Everyone likes to visit a good marine store and if you’re traveling to or across the UK, put Advanced Aquarium Consultancy in Harlow, Essex, on your to-do list. Owned and operated by industry veteran Paul Hughes, AAC is a modestly sized saltwater-only aquarium store with a big reputation, and after threatening to go and visit for nearly ten years we thought it was high time to travel the 250 miles across England to go and see what all the fuss was about.

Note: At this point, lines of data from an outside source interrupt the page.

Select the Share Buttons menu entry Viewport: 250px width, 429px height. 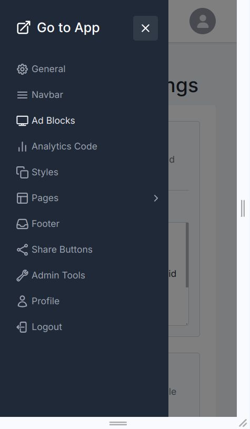(54, 250)
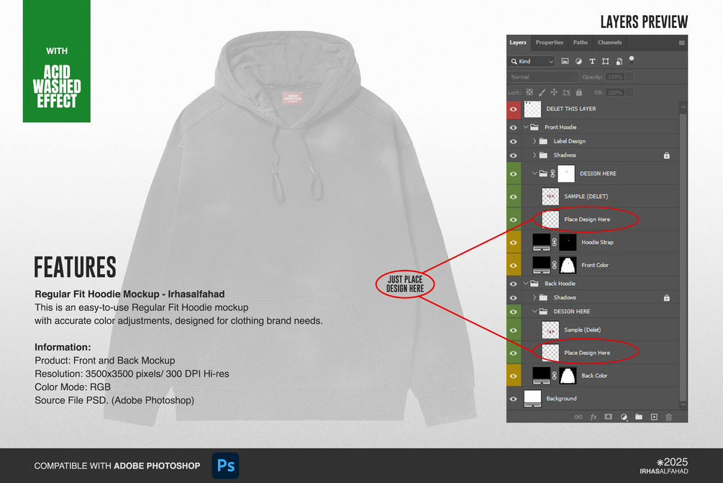Filter layers by type layers (T icon)
The width and height of the screenshot is (723, 483).
[592, 61]
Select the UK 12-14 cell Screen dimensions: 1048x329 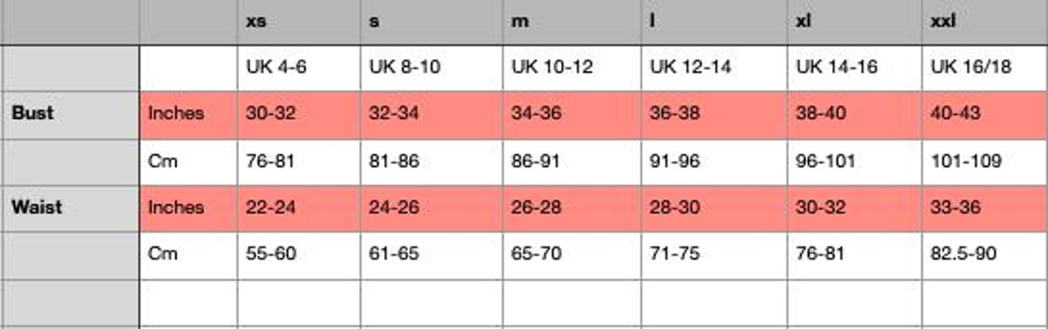(714, 68)
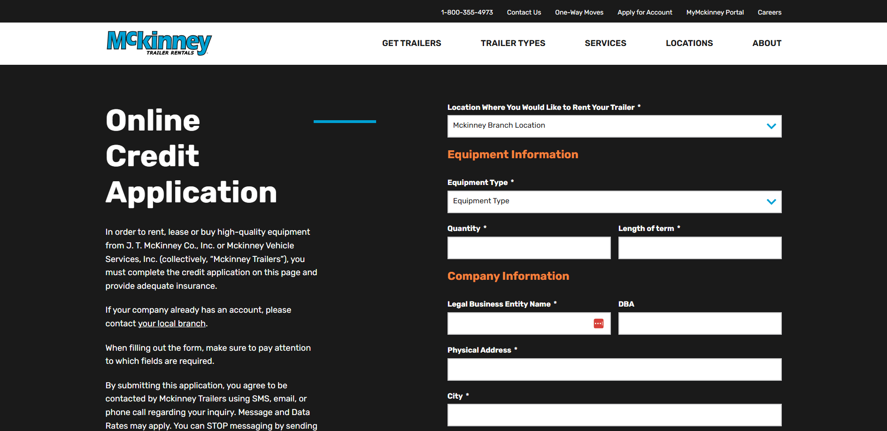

Upon entering you are greeted by livestock and dry goods in abundance. Fish fill the left-hand corner, a lengthy counter to the right, and coral trays and display tanks fill all the space in between. The tanks buzz with Anthias, Wrasses, and rarities like the Zebra tang, Acanthurus polyzona.
Tucked away at the back is a sizeable Deltec mixed reef display aquarium, home to dozens of fish including a Koi and Black tang, Blotched Anthias, and Black-backed New Guinea Wrasses to name just a few. SPS are wall-to-wall across the 87” long, 400 gallon German-made tank, with unusual LPS, softies, clams, and gorgonians looking well-grown-in everywhere else. Everyone asks Paul how much to have a tank exactly like that. His last tally exceeded £66,000…
Paul has been a coral collector, farmer, and seller for over 30 years and within that time he has amassed an eclectic collection of both popular and rarer corals, many of which he arks for the lineage, for when import bans come and go, or just for himself because he likes them. In a private part of the store we turned the pumps off and gazed down onto unusual Montipora, Chalices, Acropora, and one-offs like what looked like a Micromussa, only with tiny but otherwise lordhowensis-like corallites.
Their corals are quarantined, grown, and propagated to supply the shop as well as quarantining every fish for lengthy periods before they go on sale. As with any really good marine store, it’s all the work that goes on behind the scenes that make the difference like disease-free fish that are feeding like pigs and based out, multi-generational SPS frags taken from decades-old captive colonies. Paul doesn’t suffer fools and with space at a premium, his dry goods selection is based solely on what he uses to care for his own corals and will recommend to others to succeed. No fillers.
You won’t see newly imported Acropora browning out like ticking time bombs at AAC, but you will see recently imported, rested, treated Acro colonies (and frags,) actually improving in color the longer they’re there, and that’s a big difference. We feel energized in stores like this, it’s our natural habitat, and the risk of making a purchase is almost guaranteed.